Copy the records from the line containing "Viewport: 1300px width, 695px height." through the line containing "(x=680, y=55)", and add 66 to each coordinate in the answers. Omit the pictures.

## Start Supplied information

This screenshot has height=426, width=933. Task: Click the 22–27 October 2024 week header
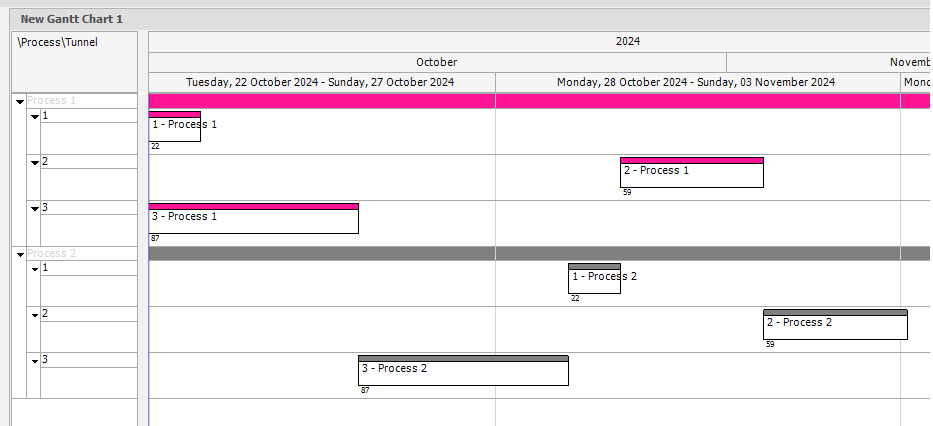click(322, 83)
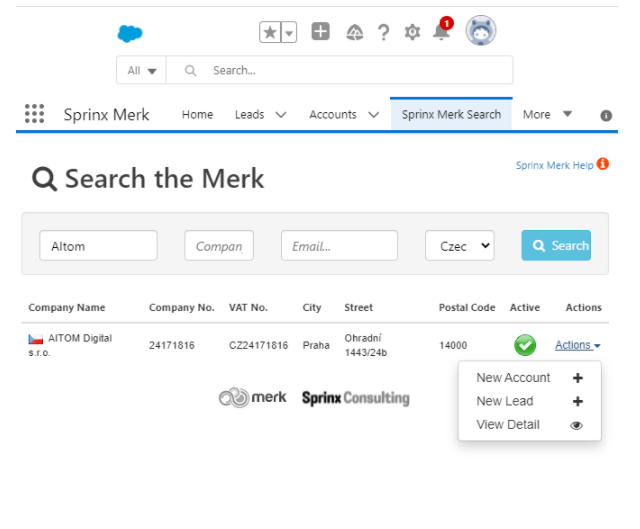Click the Favorites star icon
Screen dimensions: 640x529
click(270, 33)
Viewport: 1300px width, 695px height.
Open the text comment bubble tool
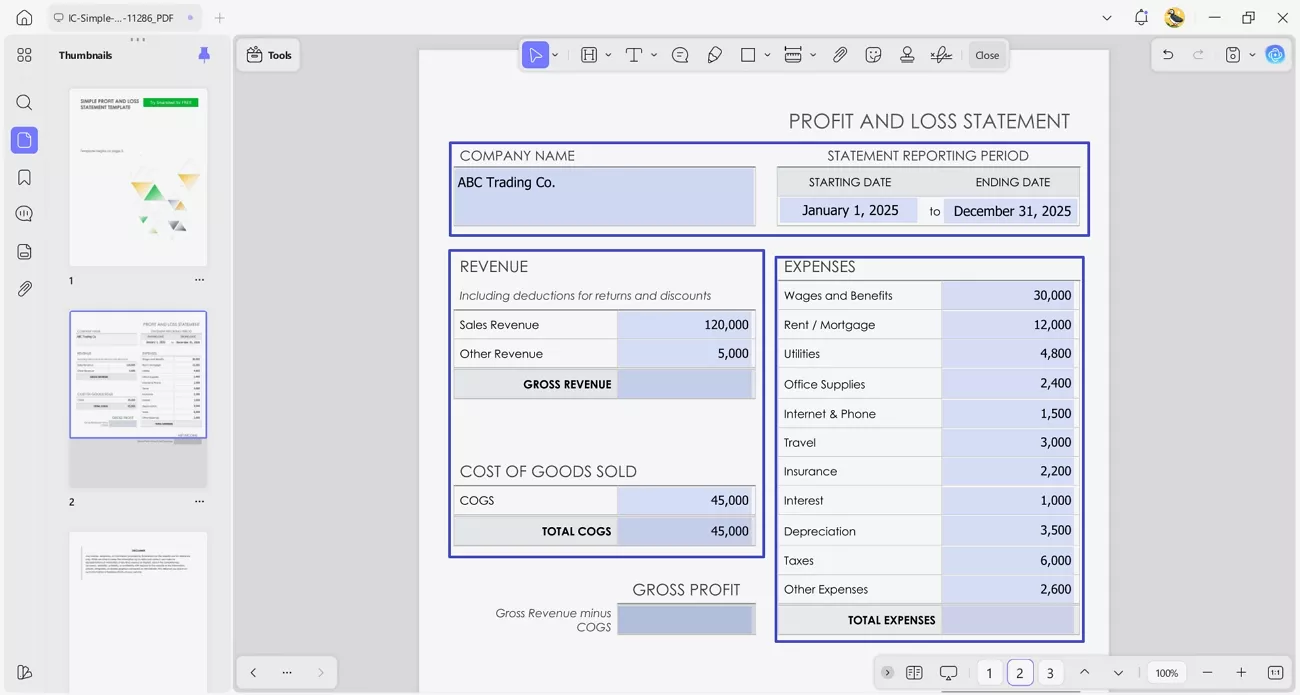(x=680, y=55)
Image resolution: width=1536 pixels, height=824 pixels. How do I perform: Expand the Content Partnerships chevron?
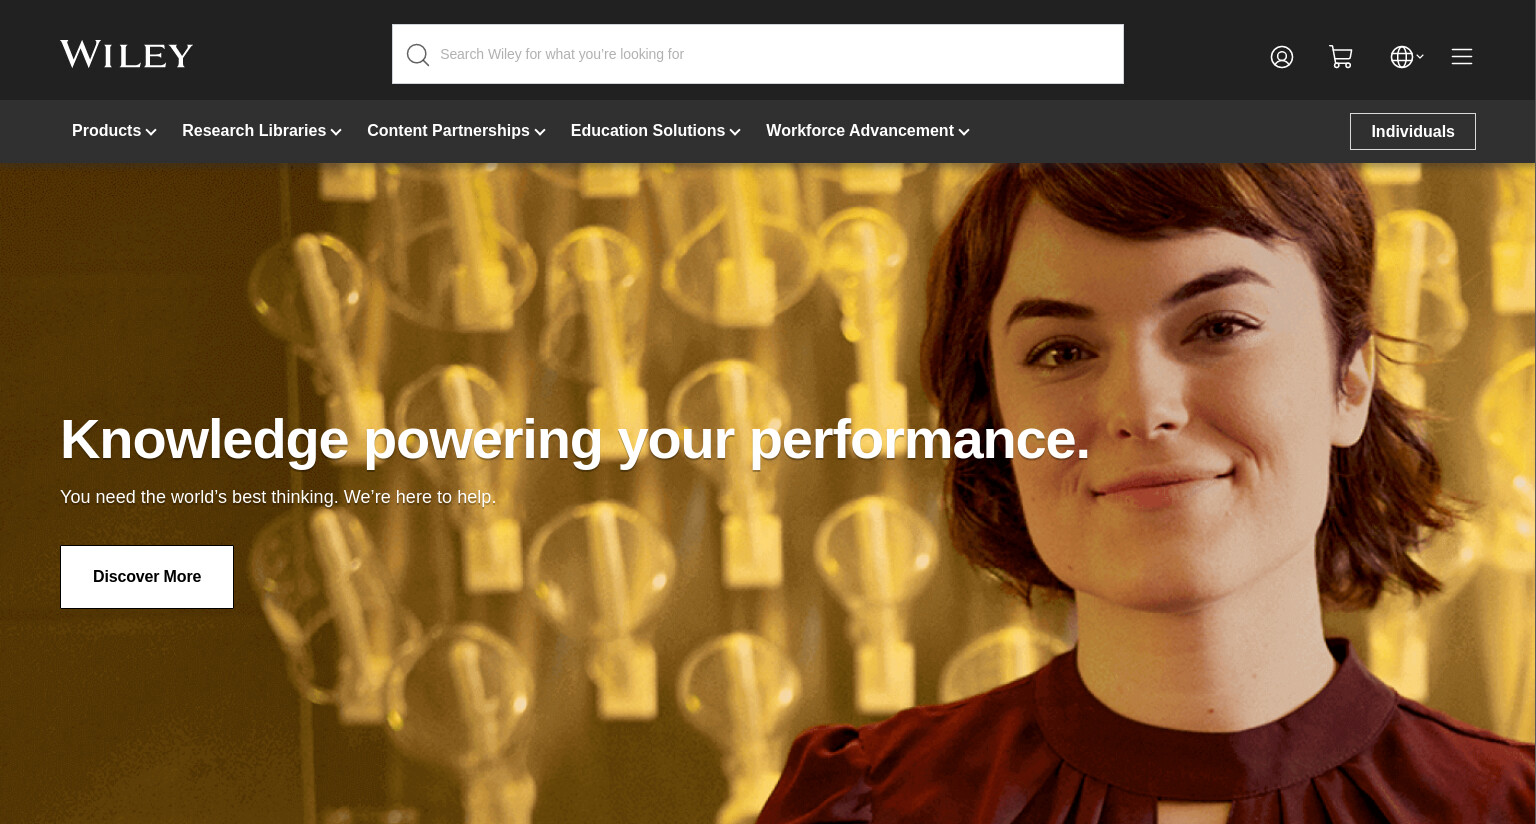[540, 132]
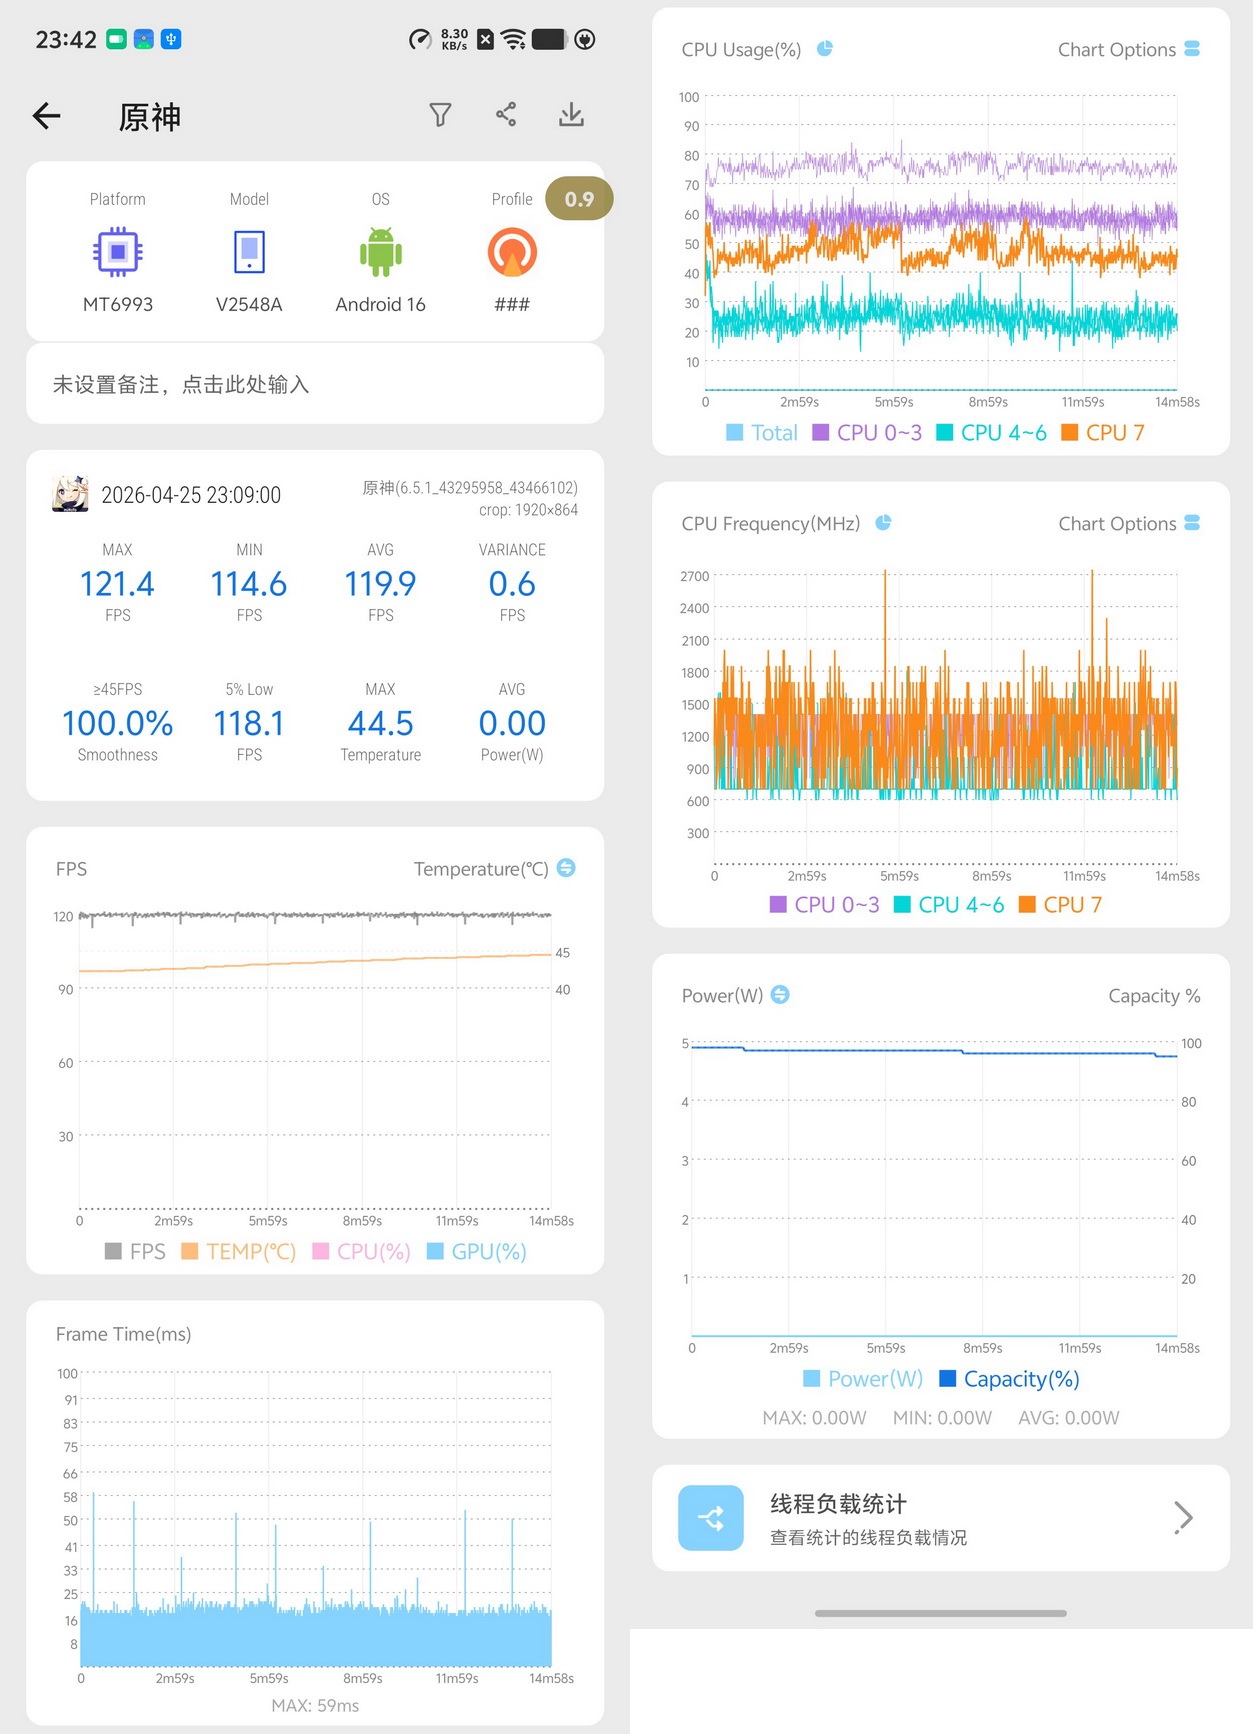Image resolution: width=1253 pixels, height=1734 pixels.
Task: Tap the V2548A model phone icon
Action: point(249,252)
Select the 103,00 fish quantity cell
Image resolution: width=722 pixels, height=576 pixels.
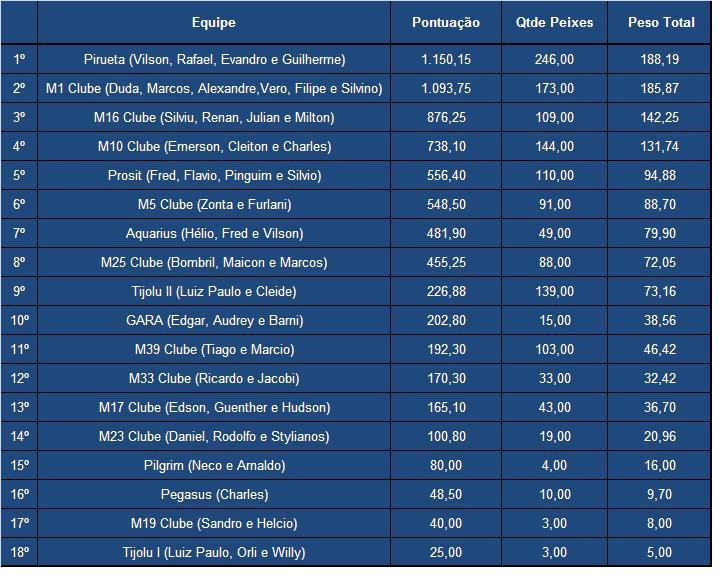click(x=554, y=350)
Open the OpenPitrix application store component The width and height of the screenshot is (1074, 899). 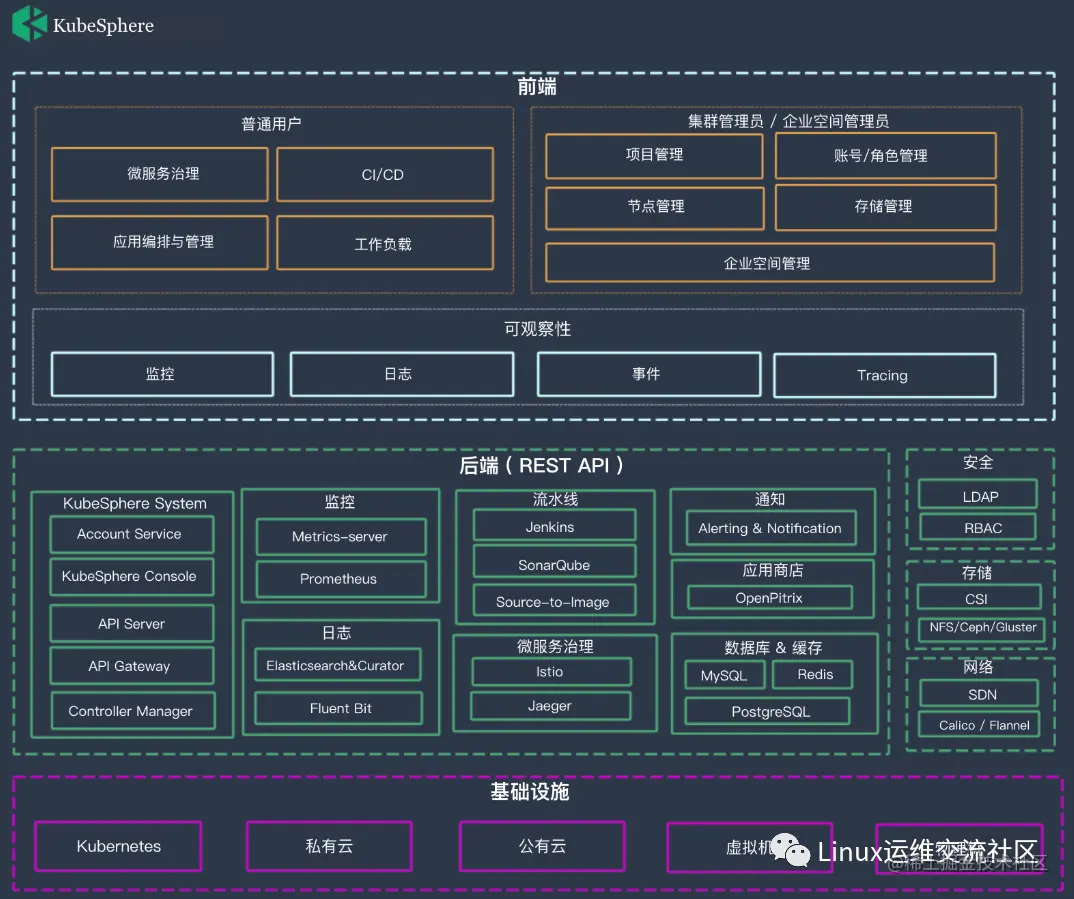pyautogui.click(x=768, y=598)
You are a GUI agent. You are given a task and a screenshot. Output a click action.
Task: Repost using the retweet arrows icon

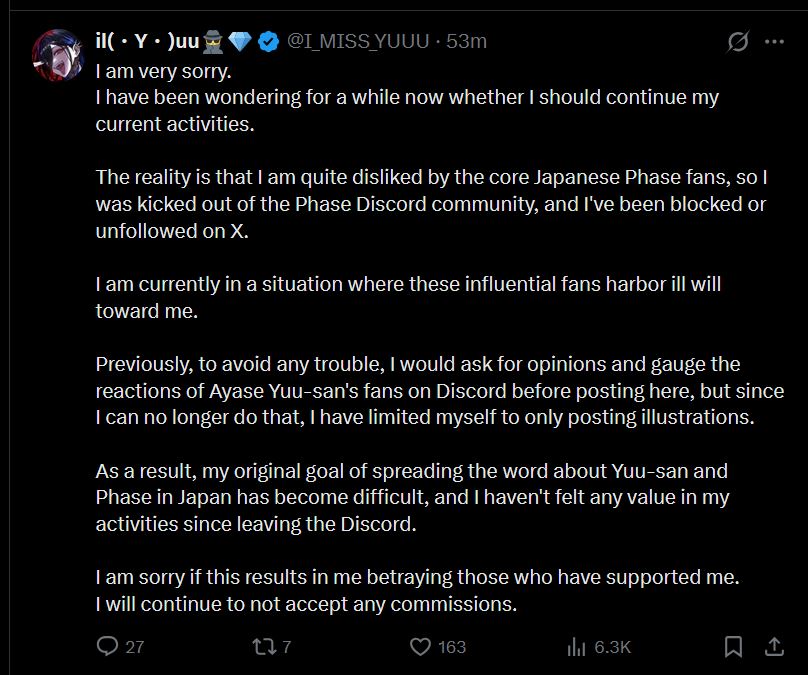pos(264,647)
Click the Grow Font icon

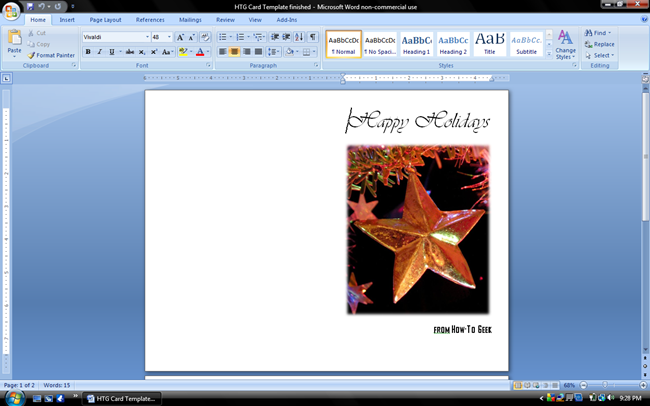pos(180,37)
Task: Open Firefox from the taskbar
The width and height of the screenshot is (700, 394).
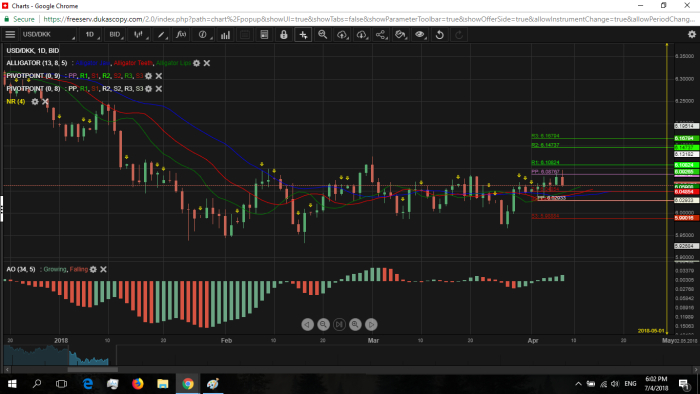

## End Supplied information

Written response:
Viewport: 1300px width, 695px height.
Open the text comment bubble tool
(x=746, y=121)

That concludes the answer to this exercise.